La Chine en rouge, les membres de l’Initiative Ceinture et Route en orange, les six corridors1 en noir et en bleu. (Image : wikimedia / Lommes / CC BY-SA 4.0)

Les pays occidentaux bloquent le projet chinois « Une Ceinture et Une Route »

Il a été signalé que l’initiative Ceinture et Route de Pékin a subi des revers dans un certain nombre de pays ces dernières années, en raison de problèmes géopolitiques ou financiers. De nombreux pays craignent également que la Chine tente de les contrôler par le biais de ces projets. Dr. Frank Tian Xie a souligné que le projet « Une Ceinture et Une Route » du Parti communiste est motivé par des considérations géopolitiques, qu’il met en danger la souveraineté et pose un risque pour la sécurité nationale. De plus en plus de pays résistent et voient le danger. Le Parti communiste chinois n’a aucune bonne volonté, il veut seulement pousser ses capacités excédentaires vers d’autres pays et utiliser sa propre main-d’œuvre. Il n’est pas disposé à aider réellement ces pays à relancer leur économie.

« Aujourd’hui, en raison de l’attitude offensive du PCC au Xinjiang, à Hong Kong et dans le détroit de Taïwan, les pays occidentaux tels que les États-Unis, la Grande-Bretagne et le Japon tentent de trouver des moyens de sanctionner le PCC et résister conjointement au projet "Une ceinture et une route" du PCC », a-t-affirmé.

Selon des rapports australiens, le gouvernement fédéral de l’Australie, par le biais de Marise Morrison, a récemment annulé l’accord « Une Ceinture et Une Route » signé entre le gouverneur du Parti travailliste de Victoria et le Parti communiste chinois, au motif qu’il ne servait pas les intérêts de la sécurité nationale de l’Australie.

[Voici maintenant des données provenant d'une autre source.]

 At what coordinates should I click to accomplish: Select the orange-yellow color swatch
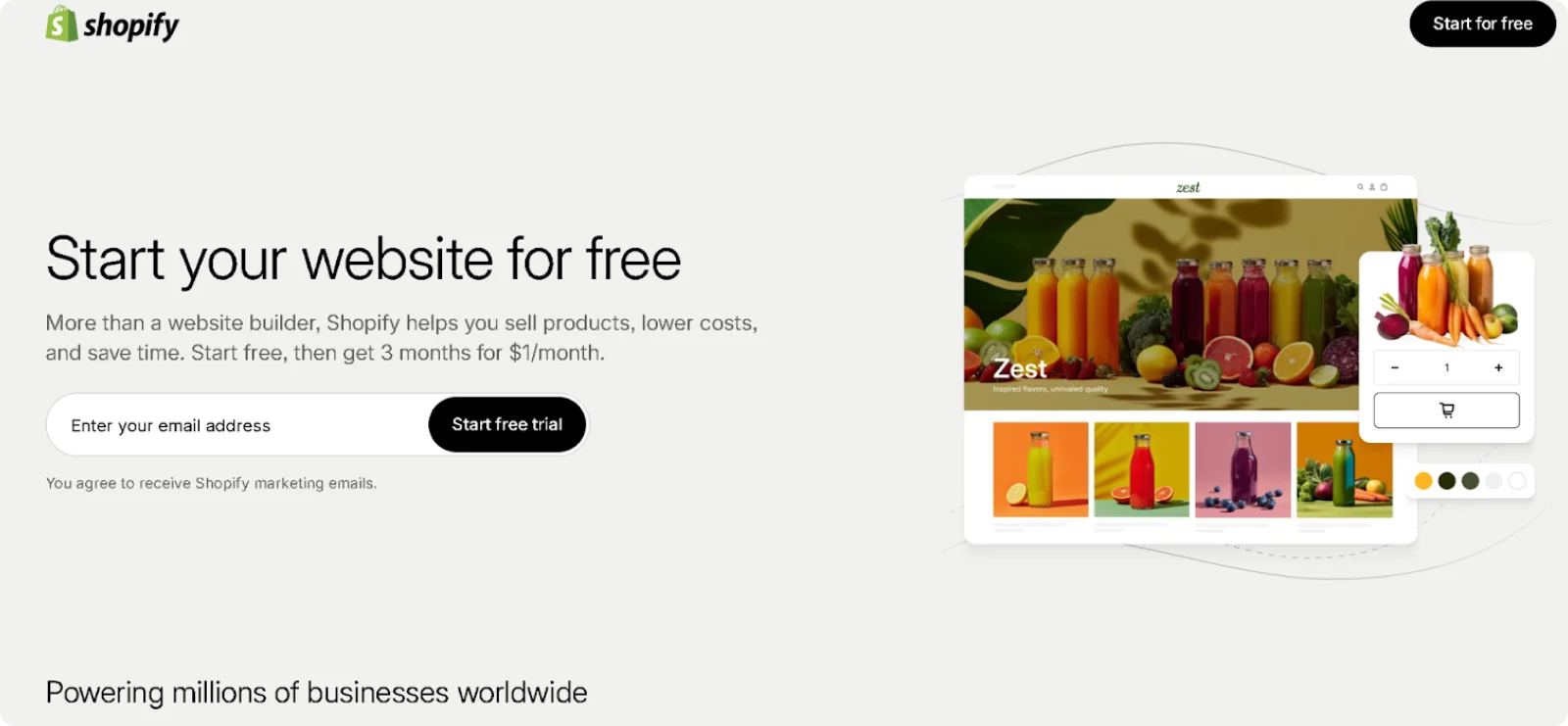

Certains experts affirment que les pays occidentaux tels que l’Europe et les États-Unis partagent les mêmes valeurs, des systèmes politiques similaires et des besoins communs en matière de sécurité et peuvent facilement former une alliance naturelle pour résister ou réduire les ambitions politiques du Parti communiste chinois en matière d’expansion internationale par le biais de « Une Ceinture et Une Route ».

Selon les médias chinois, au cours des presque cinq années écoulées entre le lancement de « Ceinture et Une Route » en 2013 et 2018, seuls 30 % des projets ont été couronnés de succès sur la scène internationale, tandis que les 70 % restants ont été inefficaces ou ont échoué.

Certains médias à l’extérieurs de la Chine ont souligné que les investissements massifs et inefficaces, réalisés par le Parti communiste chinois pourraient ne pas être en mesure d’assurer un retour sur investissement : ce qui entraînerait la chute de l’économie chinoise. Finalement le boomerang retournera à son lanceur.